Violence in America has become routine, almost expected as a new normal. There is more at work here than the limited debates about gun culture or the sordid implication that violence is largely produced by people with mental health problems. Violence saturates American culture domestically and in foreign policy. It defines the mainstream notion of a vitriolic masculinity and militarization of social relations manifested in a growing assault on women’s bodies, undocumented immigrants, young people living in poverty, indigenous populations, and the elderly who are warehoused in dilapidated and dangerous nursing homes.
The spectacle of violence dominates the mainstream media adding to a culture of cruelty and misdirected notion of pleasure in which violence becomes the chief source of entertainment. Violence is a business and source of profit for the merchants of death that include lobbyists for the defense industries, the National Rifle Association, and the gun dealers.
The mass shootings that extend from Columbine and Las Vegas to more recently Boulder and Atlanta raise more questions than answers. The United States has a culture soaked in blood, and violence is its calling card. Violence becomes visible in the most shocking of instances, but it is the slow, accumulating violence beneath the surface of the mass killings that needs to be addressed.
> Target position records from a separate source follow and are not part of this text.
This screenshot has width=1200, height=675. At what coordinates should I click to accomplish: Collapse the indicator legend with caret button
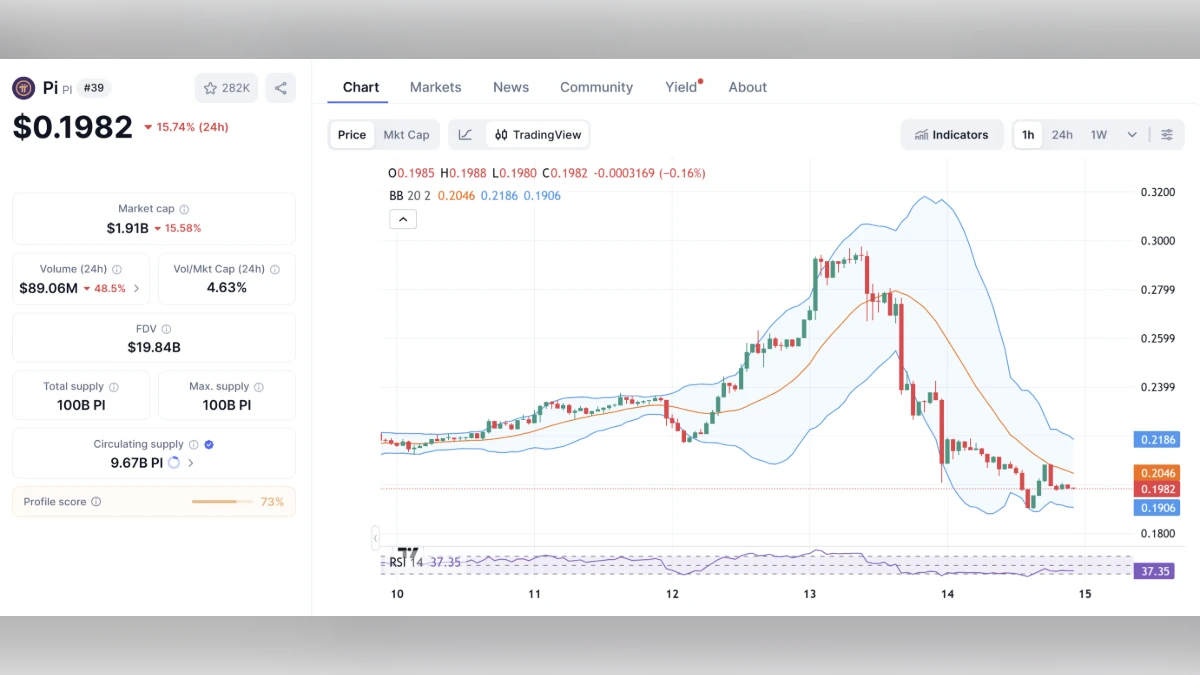pos(403,219)
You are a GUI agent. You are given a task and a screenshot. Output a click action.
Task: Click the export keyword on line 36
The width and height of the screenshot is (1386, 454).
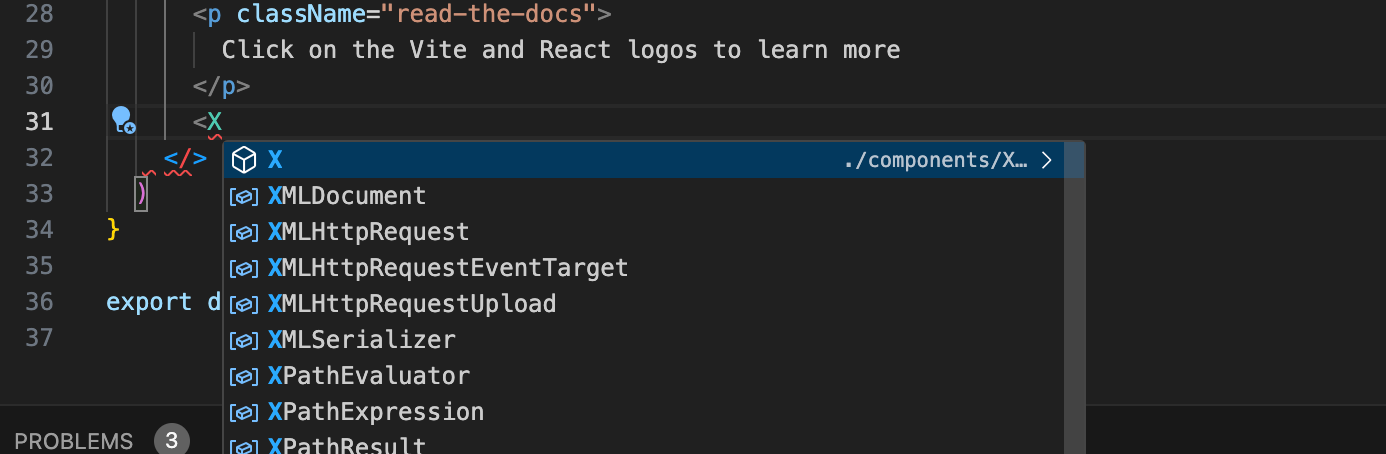click(149, 302)
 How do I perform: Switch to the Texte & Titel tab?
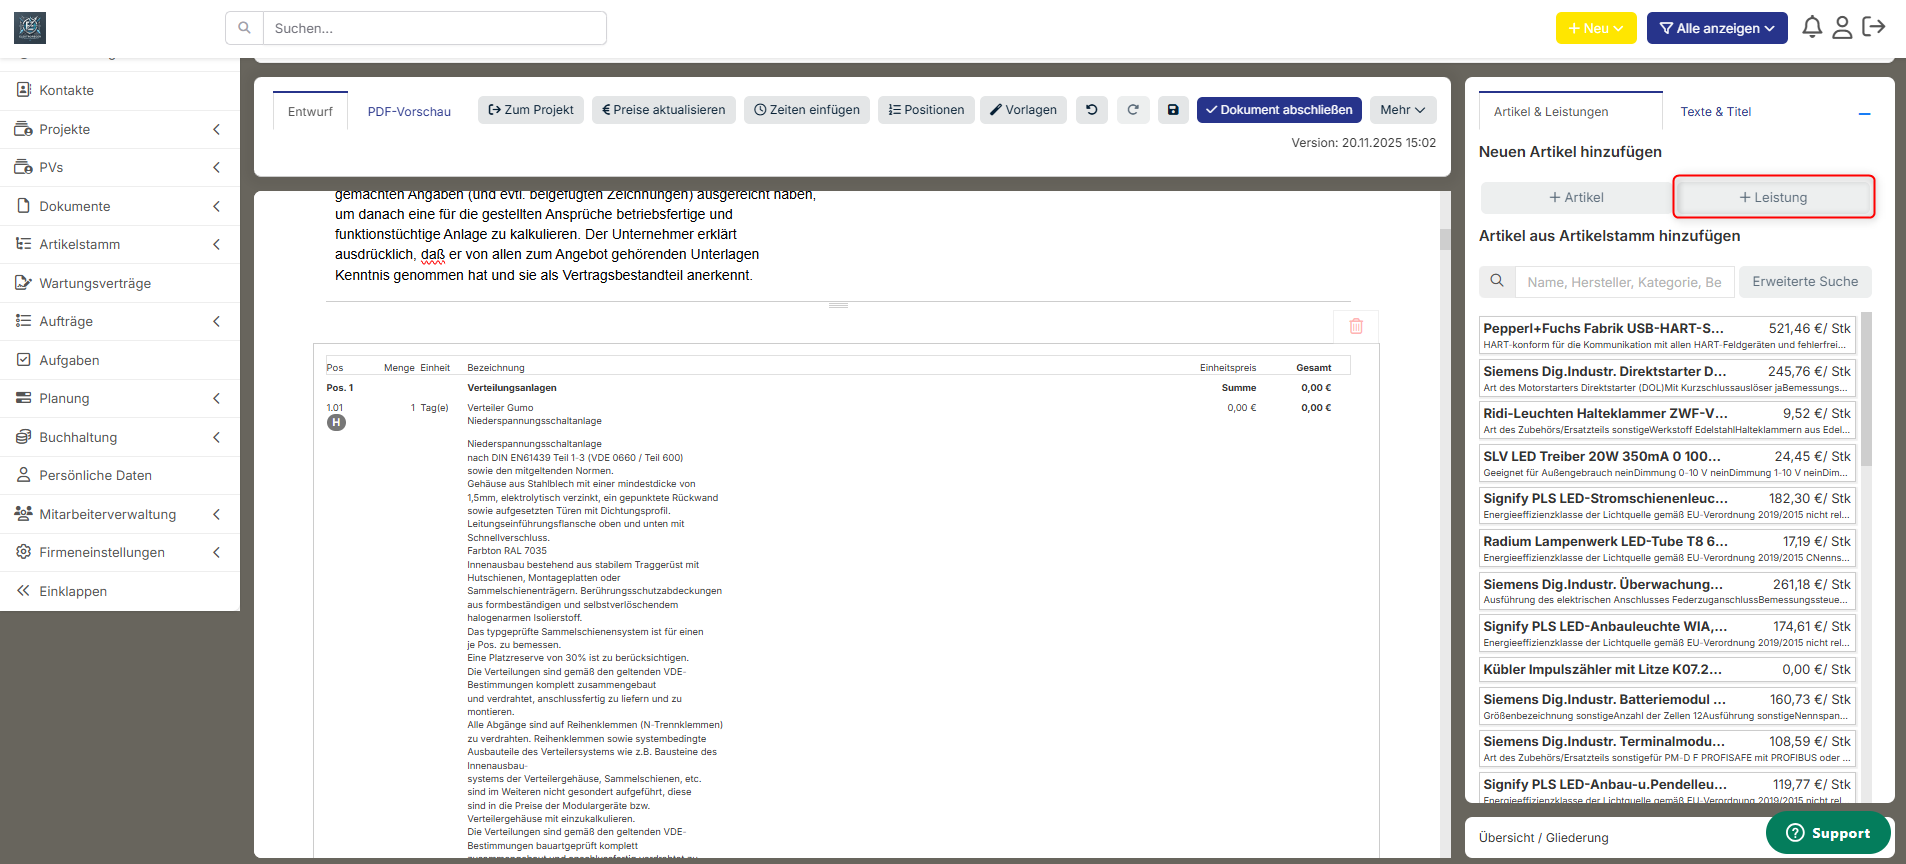(1715, 112)
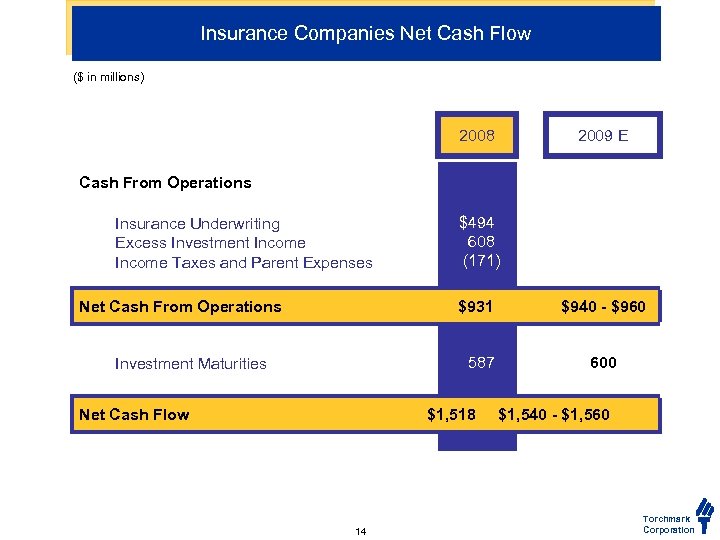Select the Insurance Underwriting line item

197,224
This extends from a savage form of capitalism that denigrates anything and anyone that does not fit into the script of commercial exchange to the systemic and death dealing forms of systemic racism, sexism, nativism, and militarism that permeate every aspect of society and provide the fodder for explosions of violence that now define all social relations, including the destruction of the planet.
The shootings, pipe bombs, drive by killings, gun mania, police violence, and prison-industrial complex must be seen within a broader understanding of a society marked by massive inequality, systemic injustice, and death dealing poverty. Matters of violence must be examined critically within the totality of sites in which it takes place, which serve to mutually reinforce the legitimacy of a war culture, a ruthless survival of the fittest economic system, and a plague of massive aggression against the most vulnerable populations. Everyday violence, including mass shootings, have to be linked to state violence, underwritten by a political culture indifferent to the value of human life, except for the rich and privileged.
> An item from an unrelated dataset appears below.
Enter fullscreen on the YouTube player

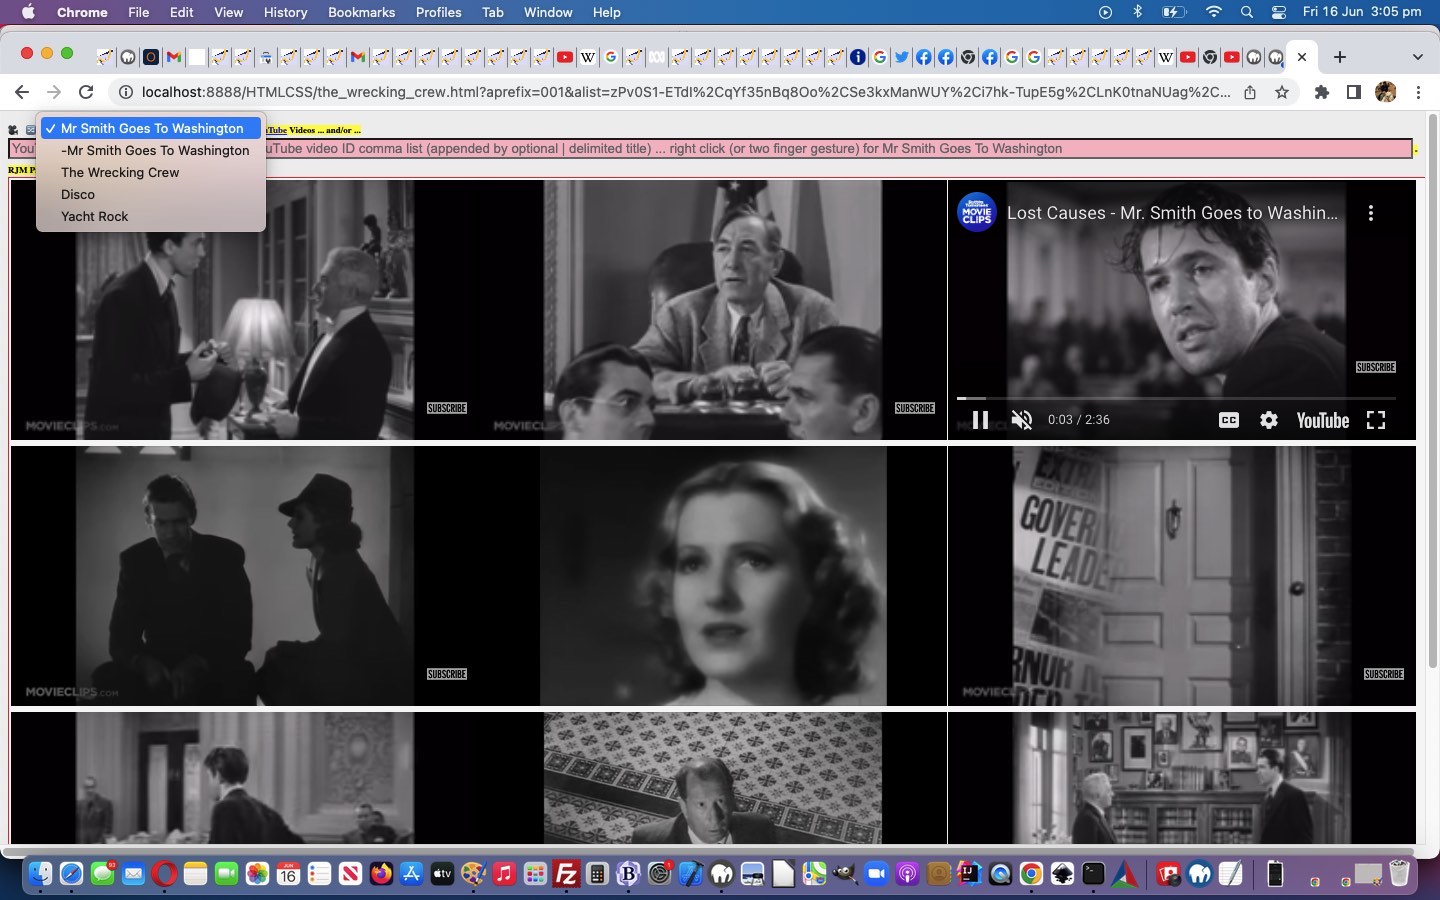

If we want a real debate about violence, it is crucial to understand it as part of a larger social order that enacts the abandonment of public goods, health care for all, basic social provisions, democratic values and democracy itself. America is addicted to violence because it has become the organizing principle of a predatory socio-political-economic system in which human suffering, human misery, and death function as a valued form of political and economic currency. The mass shootings that have become expressions of daily life are signposts that make clear that America has become a failed state, a country in which fascism now has a smooth edge.
The conditions for democracy have been obliterated under neoliberal capitalism. In its place is a society imbued with a penchant for violence. America has a fascist problem that marks its emergence into an age of public death and political psychosis, and it must be addressed if we are to think our way to a different politics and future.